Minha mãe tem medo dos mortos, dos mortos com que se sonha, dos mortos que aparecem sem estarem, dos mortos que têm medo, se assustam e fogem, dos mortos que falam depois de estarem mortos, dos mortos que nos chamam pelo nosso nome, que quando eram vivos não o faziam.
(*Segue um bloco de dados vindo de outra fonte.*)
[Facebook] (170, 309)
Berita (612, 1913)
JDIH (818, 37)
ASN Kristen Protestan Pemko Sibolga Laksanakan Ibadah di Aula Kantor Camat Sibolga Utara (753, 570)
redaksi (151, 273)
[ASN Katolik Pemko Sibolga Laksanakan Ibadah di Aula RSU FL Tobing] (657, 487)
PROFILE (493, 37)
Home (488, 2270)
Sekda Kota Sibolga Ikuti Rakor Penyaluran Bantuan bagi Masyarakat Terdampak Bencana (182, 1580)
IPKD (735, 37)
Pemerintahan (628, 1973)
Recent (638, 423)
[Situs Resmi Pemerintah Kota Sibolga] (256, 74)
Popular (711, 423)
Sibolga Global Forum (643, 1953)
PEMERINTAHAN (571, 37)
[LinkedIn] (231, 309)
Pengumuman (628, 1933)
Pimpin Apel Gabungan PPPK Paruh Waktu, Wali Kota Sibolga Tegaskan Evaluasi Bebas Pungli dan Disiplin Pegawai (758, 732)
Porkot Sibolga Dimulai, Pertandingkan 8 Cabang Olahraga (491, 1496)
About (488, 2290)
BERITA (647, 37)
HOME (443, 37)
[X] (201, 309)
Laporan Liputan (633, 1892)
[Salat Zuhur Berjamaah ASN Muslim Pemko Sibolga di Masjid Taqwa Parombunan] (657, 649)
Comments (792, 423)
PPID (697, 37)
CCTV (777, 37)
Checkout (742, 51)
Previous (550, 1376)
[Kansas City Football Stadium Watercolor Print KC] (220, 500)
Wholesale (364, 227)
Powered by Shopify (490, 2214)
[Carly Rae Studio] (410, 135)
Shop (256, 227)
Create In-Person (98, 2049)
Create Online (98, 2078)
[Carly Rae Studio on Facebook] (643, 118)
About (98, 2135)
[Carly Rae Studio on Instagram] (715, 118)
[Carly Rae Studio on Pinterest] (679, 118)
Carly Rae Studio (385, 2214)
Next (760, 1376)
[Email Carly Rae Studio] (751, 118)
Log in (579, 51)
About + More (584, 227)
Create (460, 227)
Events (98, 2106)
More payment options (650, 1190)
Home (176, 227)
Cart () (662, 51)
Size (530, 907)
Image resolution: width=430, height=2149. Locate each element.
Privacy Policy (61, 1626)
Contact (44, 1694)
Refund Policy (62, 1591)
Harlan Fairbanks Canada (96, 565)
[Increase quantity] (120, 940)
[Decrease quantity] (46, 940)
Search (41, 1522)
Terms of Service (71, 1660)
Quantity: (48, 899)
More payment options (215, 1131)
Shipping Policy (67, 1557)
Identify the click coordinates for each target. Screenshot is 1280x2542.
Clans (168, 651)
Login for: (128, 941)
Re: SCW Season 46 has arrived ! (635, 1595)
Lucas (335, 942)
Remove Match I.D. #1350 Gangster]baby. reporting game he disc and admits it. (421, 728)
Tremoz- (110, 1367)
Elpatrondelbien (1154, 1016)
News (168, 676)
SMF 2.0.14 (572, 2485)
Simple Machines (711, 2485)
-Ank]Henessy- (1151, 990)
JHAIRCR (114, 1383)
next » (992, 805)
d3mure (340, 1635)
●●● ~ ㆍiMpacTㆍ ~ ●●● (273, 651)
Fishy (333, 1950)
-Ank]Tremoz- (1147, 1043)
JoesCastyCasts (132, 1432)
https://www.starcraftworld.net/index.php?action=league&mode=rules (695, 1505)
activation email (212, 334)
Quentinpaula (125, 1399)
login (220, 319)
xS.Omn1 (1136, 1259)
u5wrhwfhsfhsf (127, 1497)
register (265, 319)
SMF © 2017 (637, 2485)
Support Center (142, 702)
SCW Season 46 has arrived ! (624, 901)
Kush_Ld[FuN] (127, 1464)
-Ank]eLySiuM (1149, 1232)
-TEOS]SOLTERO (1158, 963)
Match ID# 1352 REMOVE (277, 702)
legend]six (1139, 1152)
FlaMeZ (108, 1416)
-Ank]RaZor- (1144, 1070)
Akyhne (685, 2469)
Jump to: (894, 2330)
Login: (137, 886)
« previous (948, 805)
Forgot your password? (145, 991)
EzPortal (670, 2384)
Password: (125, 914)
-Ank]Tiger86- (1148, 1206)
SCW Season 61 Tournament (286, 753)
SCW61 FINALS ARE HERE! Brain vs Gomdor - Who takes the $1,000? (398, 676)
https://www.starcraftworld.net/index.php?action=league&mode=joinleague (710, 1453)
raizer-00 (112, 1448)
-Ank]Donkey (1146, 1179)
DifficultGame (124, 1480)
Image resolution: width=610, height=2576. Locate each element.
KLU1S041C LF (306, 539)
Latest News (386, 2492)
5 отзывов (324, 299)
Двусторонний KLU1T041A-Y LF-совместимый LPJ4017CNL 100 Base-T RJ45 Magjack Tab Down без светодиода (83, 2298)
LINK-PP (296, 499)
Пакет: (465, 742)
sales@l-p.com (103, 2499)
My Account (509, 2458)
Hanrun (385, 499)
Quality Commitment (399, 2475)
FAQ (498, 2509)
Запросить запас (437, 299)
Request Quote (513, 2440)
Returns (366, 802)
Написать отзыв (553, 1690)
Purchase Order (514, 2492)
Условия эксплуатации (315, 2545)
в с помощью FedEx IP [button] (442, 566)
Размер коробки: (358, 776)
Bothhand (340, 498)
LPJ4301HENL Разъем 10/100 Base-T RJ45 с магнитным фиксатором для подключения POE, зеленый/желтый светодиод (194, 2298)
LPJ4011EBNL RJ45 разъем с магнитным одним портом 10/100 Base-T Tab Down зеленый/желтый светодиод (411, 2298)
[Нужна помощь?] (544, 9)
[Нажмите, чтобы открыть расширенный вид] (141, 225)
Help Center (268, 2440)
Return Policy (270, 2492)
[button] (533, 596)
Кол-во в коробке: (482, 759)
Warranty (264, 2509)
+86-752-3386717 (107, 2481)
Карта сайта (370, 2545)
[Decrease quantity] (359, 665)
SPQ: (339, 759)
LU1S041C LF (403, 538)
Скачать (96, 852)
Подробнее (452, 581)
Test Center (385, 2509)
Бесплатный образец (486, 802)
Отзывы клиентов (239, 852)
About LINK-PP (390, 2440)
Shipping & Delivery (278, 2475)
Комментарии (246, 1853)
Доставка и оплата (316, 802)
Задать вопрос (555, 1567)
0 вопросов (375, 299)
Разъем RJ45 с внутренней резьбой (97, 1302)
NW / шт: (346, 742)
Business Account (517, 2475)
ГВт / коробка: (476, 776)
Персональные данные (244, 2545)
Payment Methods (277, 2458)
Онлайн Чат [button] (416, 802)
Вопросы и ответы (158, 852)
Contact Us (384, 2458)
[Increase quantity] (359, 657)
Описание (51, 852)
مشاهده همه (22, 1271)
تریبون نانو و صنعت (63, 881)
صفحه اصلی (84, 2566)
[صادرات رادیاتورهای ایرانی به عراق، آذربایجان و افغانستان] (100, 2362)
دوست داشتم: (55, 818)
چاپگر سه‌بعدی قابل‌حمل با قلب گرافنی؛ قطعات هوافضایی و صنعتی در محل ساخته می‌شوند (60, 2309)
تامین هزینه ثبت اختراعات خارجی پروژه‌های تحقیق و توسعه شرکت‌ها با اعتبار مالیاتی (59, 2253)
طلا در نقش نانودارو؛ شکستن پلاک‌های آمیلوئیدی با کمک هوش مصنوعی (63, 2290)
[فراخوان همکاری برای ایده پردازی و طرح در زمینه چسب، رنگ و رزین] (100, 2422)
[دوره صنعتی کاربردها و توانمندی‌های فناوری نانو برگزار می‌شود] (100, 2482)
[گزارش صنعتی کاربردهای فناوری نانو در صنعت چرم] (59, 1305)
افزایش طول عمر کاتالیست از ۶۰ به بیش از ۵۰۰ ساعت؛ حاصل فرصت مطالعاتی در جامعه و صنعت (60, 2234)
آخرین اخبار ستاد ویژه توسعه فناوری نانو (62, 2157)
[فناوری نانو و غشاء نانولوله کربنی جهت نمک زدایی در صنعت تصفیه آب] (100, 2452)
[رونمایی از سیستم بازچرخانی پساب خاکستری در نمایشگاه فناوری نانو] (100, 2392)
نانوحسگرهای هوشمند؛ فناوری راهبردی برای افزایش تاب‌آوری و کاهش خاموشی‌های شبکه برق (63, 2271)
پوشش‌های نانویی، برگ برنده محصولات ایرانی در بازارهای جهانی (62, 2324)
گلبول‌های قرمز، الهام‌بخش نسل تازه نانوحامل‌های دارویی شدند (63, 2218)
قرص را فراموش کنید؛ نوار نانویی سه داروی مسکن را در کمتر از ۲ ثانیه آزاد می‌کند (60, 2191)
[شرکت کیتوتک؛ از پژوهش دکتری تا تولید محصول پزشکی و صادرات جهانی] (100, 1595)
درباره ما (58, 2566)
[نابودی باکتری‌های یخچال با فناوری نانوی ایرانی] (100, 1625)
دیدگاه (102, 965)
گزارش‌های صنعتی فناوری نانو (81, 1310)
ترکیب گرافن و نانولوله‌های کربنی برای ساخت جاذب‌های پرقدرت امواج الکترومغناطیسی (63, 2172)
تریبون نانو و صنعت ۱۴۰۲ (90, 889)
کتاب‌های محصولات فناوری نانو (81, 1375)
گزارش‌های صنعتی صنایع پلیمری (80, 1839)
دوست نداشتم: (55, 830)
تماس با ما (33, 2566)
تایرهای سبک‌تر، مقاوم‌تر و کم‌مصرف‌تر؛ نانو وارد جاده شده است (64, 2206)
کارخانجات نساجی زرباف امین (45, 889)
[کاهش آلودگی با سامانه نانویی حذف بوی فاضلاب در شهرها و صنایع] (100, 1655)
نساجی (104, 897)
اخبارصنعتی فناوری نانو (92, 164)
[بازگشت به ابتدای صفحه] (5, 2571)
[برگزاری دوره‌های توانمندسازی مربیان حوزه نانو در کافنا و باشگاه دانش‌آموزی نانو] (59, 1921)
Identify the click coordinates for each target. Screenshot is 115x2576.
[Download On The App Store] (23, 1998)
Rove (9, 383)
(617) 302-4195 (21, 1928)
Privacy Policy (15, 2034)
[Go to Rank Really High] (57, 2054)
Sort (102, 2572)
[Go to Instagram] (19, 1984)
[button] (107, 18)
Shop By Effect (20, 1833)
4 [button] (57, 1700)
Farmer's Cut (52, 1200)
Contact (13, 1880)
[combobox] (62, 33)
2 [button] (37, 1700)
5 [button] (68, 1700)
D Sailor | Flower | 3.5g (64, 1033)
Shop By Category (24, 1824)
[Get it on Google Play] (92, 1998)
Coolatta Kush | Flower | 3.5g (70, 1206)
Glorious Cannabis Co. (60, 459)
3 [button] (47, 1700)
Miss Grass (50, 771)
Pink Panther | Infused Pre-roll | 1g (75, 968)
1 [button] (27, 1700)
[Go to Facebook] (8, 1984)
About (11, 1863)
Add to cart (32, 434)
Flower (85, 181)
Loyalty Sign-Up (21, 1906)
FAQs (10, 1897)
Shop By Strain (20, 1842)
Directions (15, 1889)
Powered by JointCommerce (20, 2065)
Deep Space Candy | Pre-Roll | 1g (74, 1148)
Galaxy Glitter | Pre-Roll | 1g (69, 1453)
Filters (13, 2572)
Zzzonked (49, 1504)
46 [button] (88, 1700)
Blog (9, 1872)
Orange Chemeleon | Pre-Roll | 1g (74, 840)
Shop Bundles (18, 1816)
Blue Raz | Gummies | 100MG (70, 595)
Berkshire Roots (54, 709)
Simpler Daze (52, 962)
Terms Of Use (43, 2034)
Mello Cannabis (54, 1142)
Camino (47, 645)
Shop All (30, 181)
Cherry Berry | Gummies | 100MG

Minha mãe para eu não ter medo dos mortos, levou-me ao cemitério a ver os mortos, a vê-los em casa já mortos com os narizes, orelhas e boca tapados de algodão, embebidos em potrefação, a ver os ventres inchados, a analisar a deformação dos corpos por debaixo dos lençóis já amarelos da velação do dia e noite. É preciso tempo para que o morto seja declarado morto e seja entregue à terra, para ser antes de o ser é preciso autorização especial, no segredo de não se dizer nada, que à terra é preciso tempo e a ser antes ela pode-ta devolver.
Minha mãe me dizia para beijar os mortos, para dizer adeus aos mortos. Os mortos se despedem com um beijo no adeus! Mas saberiam eles que eu os beijava, notariam no frio, na caverna escura de onde eu não os via, que ali tinha chegado e no meu beijo quente lhes tinha acenado com um gosto de ti, desculpa, não te posso ajudar, adeus. Não havia resposta, não poderia haver, nada existia mais aqui!
Minha mãe não sabe que os mortos estão mortos, mesmo os vivos estão mortos, mesmo que venham e nos acheguem com queixumes e arrependimentos, estão mortos, estão mortos porque não ouvem, estão mortos porque não escutam, estão mortos porque não sentem.
Estão frios minha mãe, mas são os vivos que metem medo! Os mortos que vivem!
...Talvez seja isso que ela me quer dizer!